(Data section Opens)
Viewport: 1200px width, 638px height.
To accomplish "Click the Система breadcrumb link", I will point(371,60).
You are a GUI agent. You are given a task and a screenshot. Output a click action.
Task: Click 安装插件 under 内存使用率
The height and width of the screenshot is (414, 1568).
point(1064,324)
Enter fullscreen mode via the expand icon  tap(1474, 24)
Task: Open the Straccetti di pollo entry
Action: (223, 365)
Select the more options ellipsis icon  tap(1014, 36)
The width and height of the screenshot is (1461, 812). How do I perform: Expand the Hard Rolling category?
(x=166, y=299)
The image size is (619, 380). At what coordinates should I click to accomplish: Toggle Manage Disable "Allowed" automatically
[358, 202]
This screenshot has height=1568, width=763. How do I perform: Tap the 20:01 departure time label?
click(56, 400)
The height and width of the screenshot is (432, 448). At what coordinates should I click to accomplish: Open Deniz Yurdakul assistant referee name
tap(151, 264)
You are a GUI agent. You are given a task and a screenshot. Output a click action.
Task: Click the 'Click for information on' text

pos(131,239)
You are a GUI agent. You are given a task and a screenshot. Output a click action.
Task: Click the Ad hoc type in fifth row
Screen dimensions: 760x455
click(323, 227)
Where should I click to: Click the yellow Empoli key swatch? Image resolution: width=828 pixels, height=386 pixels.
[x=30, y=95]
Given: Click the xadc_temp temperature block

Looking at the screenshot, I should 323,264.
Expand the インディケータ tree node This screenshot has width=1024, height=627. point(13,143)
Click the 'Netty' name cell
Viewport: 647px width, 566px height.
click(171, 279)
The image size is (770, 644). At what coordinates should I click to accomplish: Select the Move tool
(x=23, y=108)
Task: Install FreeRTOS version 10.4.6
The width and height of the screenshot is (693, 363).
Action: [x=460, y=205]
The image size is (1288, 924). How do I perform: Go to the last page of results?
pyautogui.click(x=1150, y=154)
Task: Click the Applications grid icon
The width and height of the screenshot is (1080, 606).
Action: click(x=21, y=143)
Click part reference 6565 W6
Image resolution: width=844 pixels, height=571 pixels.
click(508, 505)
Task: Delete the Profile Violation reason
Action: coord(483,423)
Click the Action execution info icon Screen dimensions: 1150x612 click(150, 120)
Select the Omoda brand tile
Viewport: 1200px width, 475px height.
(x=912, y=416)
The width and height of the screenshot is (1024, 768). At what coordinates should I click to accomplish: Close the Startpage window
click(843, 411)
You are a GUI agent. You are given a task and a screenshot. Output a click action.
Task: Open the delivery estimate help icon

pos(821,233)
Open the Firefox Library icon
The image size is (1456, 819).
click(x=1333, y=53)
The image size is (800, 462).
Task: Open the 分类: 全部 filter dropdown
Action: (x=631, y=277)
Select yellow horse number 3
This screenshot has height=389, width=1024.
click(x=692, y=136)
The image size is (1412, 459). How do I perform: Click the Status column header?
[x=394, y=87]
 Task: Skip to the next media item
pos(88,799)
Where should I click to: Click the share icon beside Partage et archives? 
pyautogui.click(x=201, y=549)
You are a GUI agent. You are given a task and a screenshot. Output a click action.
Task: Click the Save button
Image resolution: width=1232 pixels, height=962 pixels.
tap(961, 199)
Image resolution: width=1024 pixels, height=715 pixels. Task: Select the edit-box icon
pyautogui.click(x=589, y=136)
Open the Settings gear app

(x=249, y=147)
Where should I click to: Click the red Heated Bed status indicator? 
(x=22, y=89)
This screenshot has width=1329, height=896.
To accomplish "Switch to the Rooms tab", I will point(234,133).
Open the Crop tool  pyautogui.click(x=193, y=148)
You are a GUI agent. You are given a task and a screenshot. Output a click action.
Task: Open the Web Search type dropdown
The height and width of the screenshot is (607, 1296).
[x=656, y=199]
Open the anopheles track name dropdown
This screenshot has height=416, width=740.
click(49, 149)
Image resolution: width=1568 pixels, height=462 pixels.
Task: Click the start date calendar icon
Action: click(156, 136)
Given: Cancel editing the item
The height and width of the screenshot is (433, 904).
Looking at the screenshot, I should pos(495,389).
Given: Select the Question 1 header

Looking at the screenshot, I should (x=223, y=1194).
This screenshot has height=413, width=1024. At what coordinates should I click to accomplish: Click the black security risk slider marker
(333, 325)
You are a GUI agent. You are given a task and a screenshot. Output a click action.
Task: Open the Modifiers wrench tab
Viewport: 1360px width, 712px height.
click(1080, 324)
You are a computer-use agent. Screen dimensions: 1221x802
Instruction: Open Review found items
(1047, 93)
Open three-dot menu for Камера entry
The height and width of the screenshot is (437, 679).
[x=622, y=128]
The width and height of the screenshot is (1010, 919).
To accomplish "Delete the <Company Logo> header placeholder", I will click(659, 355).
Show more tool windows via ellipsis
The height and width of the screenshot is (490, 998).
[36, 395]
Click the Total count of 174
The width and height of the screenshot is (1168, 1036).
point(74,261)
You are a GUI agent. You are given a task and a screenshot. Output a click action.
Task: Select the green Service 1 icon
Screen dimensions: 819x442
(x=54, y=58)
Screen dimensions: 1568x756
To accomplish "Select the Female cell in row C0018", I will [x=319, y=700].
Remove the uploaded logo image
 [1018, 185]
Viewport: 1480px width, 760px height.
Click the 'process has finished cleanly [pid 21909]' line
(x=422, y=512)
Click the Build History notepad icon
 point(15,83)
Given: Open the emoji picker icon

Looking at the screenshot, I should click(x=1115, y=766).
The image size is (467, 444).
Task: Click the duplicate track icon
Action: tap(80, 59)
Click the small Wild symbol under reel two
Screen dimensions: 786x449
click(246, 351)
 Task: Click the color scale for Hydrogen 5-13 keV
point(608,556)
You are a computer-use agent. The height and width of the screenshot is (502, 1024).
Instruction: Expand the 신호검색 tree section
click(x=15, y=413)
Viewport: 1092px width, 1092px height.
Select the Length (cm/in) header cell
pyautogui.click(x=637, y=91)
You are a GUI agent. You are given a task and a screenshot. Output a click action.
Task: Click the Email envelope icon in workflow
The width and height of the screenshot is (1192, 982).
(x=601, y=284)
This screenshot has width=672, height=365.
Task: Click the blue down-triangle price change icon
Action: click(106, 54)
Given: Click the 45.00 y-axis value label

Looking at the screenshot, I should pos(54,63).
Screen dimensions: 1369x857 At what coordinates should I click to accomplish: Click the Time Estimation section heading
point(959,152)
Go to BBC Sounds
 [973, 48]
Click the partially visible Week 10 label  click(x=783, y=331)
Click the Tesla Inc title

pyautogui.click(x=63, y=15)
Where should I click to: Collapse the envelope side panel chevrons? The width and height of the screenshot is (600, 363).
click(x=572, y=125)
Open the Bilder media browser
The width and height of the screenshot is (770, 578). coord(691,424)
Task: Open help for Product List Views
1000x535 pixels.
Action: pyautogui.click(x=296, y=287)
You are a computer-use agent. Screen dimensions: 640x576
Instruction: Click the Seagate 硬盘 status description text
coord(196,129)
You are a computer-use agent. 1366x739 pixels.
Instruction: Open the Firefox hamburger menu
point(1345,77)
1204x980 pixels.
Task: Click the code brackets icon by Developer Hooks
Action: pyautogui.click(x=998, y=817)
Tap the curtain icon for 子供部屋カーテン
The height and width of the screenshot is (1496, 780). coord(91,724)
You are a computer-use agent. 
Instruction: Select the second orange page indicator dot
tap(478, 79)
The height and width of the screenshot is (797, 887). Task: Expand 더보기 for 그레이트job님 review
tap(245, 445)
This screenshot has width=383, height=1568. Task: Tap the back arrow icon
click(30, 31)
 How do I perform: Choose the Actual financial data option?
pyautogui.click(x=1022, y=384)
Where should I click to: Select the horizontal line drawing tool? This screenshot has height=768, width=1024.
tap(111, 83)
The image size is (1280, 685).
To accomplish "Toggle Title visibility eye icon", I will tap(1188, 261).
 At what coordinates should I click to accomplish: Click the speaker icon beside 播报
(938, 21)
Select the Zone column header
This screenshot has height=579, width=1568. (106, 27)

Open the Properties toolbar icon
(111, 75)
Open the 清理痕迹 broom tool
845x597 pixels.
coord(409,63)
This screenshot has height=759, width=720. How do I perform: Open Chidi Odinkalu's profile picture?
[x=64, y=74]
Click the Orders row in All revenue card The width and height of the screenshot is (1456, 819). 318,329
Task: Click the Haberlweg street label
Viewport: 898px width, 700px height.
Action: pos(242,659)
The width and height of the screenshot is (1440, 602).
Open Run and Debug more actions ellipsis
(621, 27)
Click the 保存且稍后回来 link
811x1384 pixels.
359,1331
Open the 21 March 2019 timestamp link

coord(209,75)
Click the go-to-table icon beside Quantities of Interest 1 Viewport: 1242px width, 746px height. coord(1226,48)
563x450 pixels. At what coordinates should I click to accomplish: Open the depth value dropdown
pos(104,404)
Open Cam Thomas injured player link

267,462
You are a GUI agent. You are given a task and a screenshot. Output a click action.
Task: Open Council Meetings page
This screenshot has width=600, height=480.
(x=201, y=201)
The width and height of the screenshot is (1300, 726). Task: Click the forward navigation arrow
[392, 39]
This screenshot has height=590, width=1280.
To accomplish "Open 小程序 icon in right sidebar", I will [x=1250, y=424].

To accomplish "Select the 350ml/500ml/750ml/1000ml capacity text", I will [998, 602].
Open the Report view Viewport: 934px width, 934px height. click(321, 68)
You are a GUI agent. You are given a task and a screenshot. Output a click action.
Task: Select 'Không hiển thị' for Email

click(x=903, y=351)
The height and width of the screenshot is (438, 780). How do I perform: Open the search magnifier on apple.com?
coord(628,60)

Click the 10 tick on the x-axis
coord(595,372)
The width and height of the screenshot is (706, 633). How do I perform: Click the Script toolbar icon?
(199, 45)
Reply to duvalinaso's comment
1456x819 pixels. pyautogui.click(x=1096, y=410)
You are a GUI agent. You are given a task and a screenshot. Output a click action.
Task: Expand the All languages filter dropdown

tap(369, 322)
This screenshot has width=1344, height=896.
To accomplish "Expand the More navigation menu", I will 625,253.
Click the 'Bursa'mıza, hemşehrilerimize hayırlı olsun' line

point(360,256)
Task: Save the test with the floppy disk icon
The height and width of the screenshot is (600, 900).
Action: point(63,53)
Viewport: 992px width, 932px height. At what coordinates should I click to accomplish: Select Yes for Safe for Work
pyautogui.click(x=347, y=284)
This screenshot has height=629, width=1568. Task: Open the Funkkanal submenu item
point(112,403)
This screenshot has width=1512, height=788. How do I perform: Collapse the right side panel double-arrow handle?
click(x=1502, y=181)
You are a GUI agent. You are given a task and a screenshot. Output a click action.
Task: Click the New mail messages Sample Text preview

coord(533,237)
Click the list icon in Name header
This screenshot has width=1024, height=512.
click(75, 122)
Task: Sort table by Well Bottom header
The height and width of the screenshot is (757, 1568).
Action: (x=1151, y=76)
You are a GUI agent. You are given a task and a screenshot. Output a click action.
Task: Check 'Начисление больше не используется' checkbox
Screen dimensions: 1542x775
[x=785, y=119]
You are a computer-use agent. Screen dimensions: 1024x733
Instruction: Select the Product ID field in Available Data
(Data section Closes)
■ Instructions to follow
Everything above from the line containing "The image size is (1456, 819)." through the line containing "You are a computer-use agent. Screen dimensions: 1221x802" must be copied exactly. Nothing outside that range belongs in the answer.

■ Solution to this problem
The image size is (1456, 819).
click(x=1333, y=53)
The image size is (800, 462).
Task: Open the 分类: 全部 filter dropdown
Action: (x=631, y=277)
Select yellow horse number 3
This screenshot has height=389, width=1024.
click(x=692, y=136)
The image size is (1412, 459). How do I perform: Click the Status column header?
[x=394, y=87]
 Task: Skip to the next media item
pos(88,799)
Where should I click to: Click the share icon beside Partage et archives? 
pyautogui.click(x=201, y=549)
You are a GUI agent. You are given a task and a screenshot. Output a click action.
Task: Click the Save button
Image resolution: width=1232 pixels, height=962 pixels.
tap(961, 199)
Image resolution: width=1024 pixels, height=715 pixels. Task: Select the edit-box icon
pyautogui.click(x=589, y=136)
Open the Settings gear app

(x=249, y=147)
Where should I click to: Click the red Heated Bed status indicator? 
(x=22, y=89)
This screenshot has width=1329, height=896.
To accomplish "Switch to the Rooms tab", I will point(234,133).
Open the Crop tool  pyautogui.click(x=193, y=148)
You are a GUI agent. You are given a task and a screenshot. Output a click action.
Task: Open the Web Search type dropdown
The height and width of the screenshot is (607, 1296).
[x=656, y=199]
Open the anopheles track name dropdown
This screenshot has height=416, width=740.
click(49, 149)
Image resolution: width=1568 pixels, height=462 pixels.
Task: Click the start date calendar icon
Action: click(156, 136)
Given: Cancel editing the item
The height and width of the screenshot is (433, 904).
Looking at the screenshot, I should pos(495,389).
Given: Select the Question 1 header

Looking at the screenshot, I should (x=223, y=1194).
This screenshot has height=413, width=1024. At what coordinates should I click to accomplish: Click the black security risk slider marker
(333, 325)
You are a GUI agent. You are given a task and a screenshot. Output a click action.
Task: Open the Modifiers wrench tab
Viewport: 1360px width, 712px height.
click(1080, 324)
You are a computer-use agent. Screen dimensions: 1221x802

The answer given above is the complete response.